* _Work task_:
Only the number is needed: how many lines of the records include "Wife"?

-=-=-

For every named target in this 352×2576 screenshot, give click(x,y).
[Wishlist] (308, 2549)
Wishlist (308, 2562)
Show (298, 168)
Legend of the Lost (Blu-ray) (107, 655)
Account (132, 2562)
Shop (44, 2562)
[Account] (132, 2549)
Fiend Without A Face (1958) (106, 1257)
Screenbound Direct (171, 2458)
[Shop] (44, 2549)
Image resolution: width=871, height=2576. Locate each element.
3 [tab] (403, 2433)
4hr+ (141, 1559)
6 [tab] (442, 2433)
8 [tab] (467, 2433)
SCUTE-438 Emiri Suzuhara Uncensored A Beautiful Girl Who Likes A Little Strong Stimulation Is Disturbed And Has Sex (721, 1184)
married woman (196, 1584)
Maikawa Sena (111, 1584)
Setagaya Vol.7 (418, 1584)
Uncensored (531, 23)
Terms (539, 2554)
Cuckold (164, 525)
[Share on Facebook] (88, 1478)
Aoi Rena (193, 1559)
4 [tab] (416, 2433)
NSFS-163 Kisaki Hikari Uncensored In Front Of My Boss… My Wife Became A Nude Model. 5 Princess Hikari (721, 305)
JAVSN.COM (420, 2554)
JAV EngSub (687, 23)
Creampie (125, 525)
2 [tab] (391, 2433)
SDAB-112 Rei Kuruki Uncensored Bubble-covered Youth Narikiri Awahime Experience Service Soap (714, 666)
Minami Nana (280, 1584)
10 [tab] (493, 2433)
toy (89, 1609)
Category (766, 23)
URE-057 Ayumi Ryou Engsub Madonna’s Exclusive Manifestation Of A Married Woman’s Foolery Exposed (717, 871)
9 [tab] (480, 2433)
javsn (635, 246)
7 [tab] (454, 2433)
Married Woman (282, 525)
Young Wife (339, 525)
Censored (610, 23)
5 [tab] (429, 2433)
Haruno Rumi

-=-=-

* _Exercise output_:
2